« L'amour est inexplicable pour moi. Je regarde avec
étonnement le Couple, sa cadence toujours lente, son tâtonnement qui semble
perpétuel, la distance qui sépare ses deux corps, sa nourriture qui devient un
amalgame, sa façon de se saisir par tous les bords pour mieux s'absorber et se
confondre, par la paume et le regard à la fois : je n'arrive pas à comprendre
la nécessité de cette main qui en tient une autre, ne veut pas la lâcher, en
tâte la température et le muscle pour donner un visage au cœur d'autrui. Comment
font les gens qui s'aiment ? Comment se supportent-ils ? Qu'en cueillent-ils
qui semble leur faire oublier qu'ils sont nés seuls et mourront séparés ? En
quoi est-ce nécessaire de se serrer deux par deux ? Je te jure que j'ai lu
beaucoup de livres et l'amour me paraît comme accommodement et pas comme un
mystère. Et de tout ce que j'ai appris, il me semble que j'éprouve par la mort
ce que d'autres éprouvent par l'amour : la sensation de la précarité et de
l'absolu de toute vie, la clarté qui donne au monde la précision d'un ouvrage, le
battement du cœur, l'envie d'avoir un chant ou de le chercher ou la détresse de
savoir qu'on ne peut pas enjamber le corps aveugle vers l'entrebâillement
lumineux. La mort, quand je l'ai reçue et la nuit où je l'ai donnée a été pour
moi le seul mystère à côté duquel tout le reste est rites, habitudes, cohabitations
douteuses complicités. En vérité, le Couple est comme une bête céleste qui me
fait peur : je le vois dévorer les gens deux par deux, les fasciner par l'appât
de l'éternité, les enfermer dans une sorte de cocon puis les aspirer vers le
ciel pour en rejeter la carcasse vers le sol comme une écorce. Vois-tu ce que
deviennent les gens séparés ou les couples quand ils se désunissent ? Des
griffures sur une porte fermée.

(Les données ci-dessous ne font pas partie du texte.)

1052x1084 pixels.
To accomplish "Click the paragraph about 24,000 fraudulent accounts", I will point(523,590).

Toute l'humanité s'essaye à restituer le couple,
sans cesse, sans jamais renoncer malgré les milliards
d'échecs. Pourquoi je t'en parle maintenant et aujourd'hui ? Parce que j'ai
épuisé toutes les autres explications pour trouver un sens au drame de ce pays.

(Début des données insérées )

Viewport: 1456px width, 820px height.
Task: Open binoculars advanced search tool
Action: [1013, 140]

Dans mon drame de refus d'aimer, j'ai compris que j'incarnais la récolte la
plus amère de longues guerres pour être nous-mêmes. Je suis ce pays. Je
comprends que l'on puisse tuer et mourir mais je ne comprends pas ce que veut
dire aimer. D'ailleurs, le but de l'indépendance n'était pas le bonheur mais la
décolonisation. Depuis, on s'ennuie. Entre mari et femme, Pouvoir et paysans, terre
et vents, livres et bancs publics. Des gens en sont arrivés à surseoir à leurs
vies en attendant le jugement dernier et le Paradis. Qu'est-ce qui se passera au
Paradis pour nous ? Je ne sais pas. Depuis mon enfance, cela me fascine : comment
perdre du temps quand on devient éternel ? Je m'égare».